In brief

  • Implied volatility is low, meaning traders anticipate less upward or downward price movement for Bitcoin.
  • The volatility skew is higher than usual, meaning "buy" options are cheaper than "sell" options.

Arcane Research, a cryptocurrency market analysis firm, notes that Bitcoin options traders are “bearish, but hesitant” in a newly released report. Following Bitcoin’s slump through December and January, it claims that investors haven’t been this long-term bearish since the crash of May 2021—when the price of BTC dropped to $30,000 from its then-record high of $64,000 a month prior.

The report relies on implied volatility, which forecasts the range in which traders believe a security or cryptocurrency’s price is likely to move, to come to this conclusion.

Options allow traders to bet on the price movements of an underlying asset. They buy the option to make a transaction if the asset reaches a target price. Options for volatile assets have higher demand, since they present more potential for profit. Therefore, when assets are highly volatile, options for them are more expensive. 

Implied volatility for Bitcoin is currently sitting at its lowest level since May 2021, at about 70%. That percentage refers to a statistical probability within one standard deviation that BTC's price will change by 70%; during 2021, the implied volatility reached past 110% at one point, suggesting that traders thought the price might do anything from double to be cut in half.


To get some sense of which direction they think it might be going, one can look at the volatility skew, which is at its highest level since—you guessed it—May of last year.

The volatility skew measures the relative difference in price between call and put options—options to buy or sell Bitcoin, respectively. Throughout Bitcoin’s history, call options have usually been more expensive than put options, a bullish sign as people are more interested in being able to buy BTC than worried about needing to sell off.

But volatility is now into positive territory, meaning that call options are actually slightly cheaper at the moment. That's bearish for Bitcoin. When combined with low implied volatility, says Arcane, it means traders might be hesitant to pick a direction that they think Bitcoin is headed in. Arcane concludes that now may be “an opportunity to buy some cheap calls.”

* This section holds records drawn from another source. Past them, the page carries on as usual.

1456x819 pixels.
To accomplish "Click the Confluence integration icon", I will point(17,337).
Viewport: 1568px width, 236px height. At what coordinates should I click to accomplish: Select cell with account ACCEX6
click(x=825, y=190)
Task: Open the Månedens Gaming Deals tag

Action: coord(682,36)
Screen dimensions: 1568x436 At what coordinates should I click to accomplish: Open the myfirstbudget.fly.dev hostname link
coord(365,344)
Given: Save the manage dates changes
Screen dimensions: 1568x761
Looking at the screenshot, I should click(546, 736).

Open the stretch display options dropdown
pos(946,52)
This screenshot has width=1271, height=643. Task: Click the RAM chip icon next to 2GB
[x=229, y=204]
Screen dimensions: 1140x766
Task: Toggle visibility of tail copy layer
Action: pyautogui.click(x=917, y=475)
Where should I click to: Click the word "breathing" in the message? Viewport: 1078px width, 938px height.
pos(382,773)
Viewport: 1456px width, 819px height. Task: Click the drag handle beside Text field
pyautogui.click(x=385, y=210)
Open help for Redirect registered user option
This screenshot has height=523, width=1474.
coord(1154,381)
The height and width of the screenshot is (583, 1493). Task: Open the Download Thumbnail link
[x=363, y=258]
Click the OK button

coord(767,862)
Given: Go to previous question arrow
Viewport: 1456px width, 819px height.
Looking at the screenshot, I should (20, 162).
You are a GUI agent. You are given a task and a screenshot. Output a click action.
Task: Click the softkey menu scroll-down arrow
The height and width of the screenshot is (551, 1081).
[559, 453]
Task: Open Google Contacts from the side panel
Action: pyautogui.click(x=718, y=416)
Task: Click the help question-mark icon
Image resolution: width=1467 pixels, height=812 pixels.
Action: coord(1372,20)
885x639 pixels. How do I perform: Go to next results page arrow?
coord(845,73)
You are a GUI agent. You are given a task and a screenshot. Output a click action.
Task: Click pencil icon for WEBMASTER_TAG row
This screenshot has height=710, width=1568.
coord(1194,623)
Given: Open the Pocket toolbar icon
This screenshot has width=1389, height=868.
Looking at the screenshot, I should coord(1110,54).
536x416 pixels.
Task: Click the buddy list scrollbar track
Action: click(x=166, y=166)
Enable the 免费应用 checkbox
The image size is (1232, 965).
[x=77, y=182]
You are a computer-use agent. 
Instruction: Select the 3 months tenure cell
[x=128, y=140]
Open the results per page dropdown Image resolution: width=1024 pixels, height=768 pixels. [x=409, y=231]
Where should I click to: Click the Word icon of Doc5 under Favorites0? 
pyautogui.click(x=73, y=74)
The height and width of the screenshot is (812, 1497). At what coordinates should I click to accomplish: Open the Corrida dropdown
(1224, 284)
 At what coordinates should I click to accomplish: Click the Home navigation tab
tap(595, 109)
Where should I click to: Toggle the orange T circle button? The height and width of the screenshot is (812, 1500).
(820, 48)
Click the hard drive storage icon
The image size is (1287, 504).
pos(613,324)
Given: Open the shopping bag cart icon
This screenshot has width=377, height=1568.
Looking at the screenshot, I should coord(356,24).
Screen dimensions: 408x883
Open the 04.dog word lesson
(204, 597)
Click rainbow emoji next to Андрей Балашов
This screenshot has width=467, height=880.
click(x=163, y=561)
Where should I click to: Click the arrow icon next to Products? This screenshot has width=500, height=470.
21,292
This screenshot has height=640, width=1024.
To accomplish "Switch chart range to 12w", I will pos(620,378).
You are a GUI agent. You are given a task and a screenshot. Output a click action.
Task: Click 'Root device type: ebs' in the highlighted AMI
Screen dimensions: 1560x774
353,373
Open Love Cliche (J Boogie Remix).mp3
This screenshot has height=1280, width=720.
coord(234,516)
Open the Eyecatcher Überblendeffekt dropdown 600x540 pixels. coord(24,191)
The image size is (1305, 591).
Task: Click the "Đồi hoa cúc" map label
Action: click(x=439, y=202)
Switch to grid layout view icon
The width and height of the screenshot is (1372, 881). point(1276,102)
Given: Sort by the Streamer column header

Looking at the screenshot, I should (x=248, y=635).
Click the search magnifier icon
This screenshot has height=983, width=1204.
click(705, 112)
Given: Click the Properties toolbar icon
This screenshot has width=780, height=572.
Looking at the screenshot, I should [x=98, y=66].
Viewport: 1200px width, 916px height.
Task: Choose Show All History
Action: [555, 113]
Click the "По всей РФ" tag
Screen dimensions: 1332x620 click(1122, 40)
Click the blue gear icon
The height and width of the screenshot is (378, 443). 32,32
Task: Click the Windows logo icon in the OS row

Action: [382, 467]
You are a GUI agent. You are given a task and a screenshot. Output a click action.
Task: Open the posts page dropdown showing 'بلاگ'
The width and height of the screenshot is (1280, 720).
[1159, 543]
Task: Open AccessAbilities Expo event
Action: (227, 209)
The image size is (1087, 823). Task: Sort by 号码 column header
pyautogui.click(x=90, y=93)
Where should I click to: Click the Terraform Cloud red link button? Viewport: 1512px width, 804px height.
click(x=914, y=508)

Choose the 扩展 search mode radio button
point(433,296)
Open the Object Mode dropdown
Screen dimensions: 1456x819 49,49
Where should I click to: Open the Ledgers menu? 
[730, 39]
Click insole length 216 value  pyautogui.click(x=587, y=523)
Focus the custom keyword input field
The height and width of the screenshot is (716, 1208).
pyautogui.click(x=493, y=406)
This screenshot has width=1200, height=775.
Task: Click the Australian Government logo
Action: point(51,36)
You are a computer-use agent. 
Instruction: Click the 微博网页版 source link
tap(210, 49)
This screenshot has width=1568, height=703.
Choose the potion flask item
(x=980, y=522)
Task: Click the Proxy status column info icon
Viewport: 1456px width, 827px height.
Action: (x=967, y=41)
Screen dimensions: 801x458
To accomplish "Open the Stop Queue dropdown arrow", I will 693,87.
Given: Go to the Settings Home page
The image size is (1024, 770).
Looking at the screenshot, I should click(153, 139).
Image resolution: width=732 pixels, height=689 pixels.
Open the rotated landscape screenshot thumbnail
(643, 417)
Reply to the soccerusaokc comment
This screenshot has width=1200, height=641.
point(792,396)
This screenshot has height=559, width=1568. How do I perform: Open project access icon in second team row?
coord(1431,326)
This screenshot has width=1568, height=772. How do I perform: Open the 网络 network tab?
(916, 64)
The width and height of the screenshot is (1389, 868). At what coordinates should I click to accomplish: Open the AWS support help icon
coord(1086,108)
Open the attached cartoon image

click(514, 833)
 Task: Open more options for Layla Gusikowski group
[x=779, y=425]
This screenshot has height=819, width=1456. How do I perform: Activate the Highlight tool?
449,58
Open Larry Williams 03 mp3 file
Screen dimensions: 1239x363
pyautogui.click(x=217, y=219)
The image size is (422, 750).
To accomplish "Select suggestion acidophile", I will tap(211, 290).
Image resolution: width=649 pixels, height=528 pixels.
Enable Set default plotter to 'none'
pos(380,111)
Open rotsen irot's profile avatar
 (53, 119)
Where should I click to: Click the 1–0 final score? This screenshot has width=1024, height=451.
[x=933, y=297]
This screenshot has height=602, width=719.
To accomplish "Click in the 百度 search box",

Despite attitudes among options traders, macro-market fear appears to be cooling off around Bitcoin. Promises from the Federal Reserve to tighten interest rates have been hurting crypto and stocks alike over the last two months, spurring investors to move away from risk assets. But Bitcoin's price fell less during the dip than other cryptocurrencies and has ticked up over the last week. Arcane suggests the market views Bitcoin as “the least risky cryptocurrency.” 

“$40,000 is a key resistance level. With BTC’s slow grind upwards lately, we could see BTC testing this resistance level shortly,” it predicts.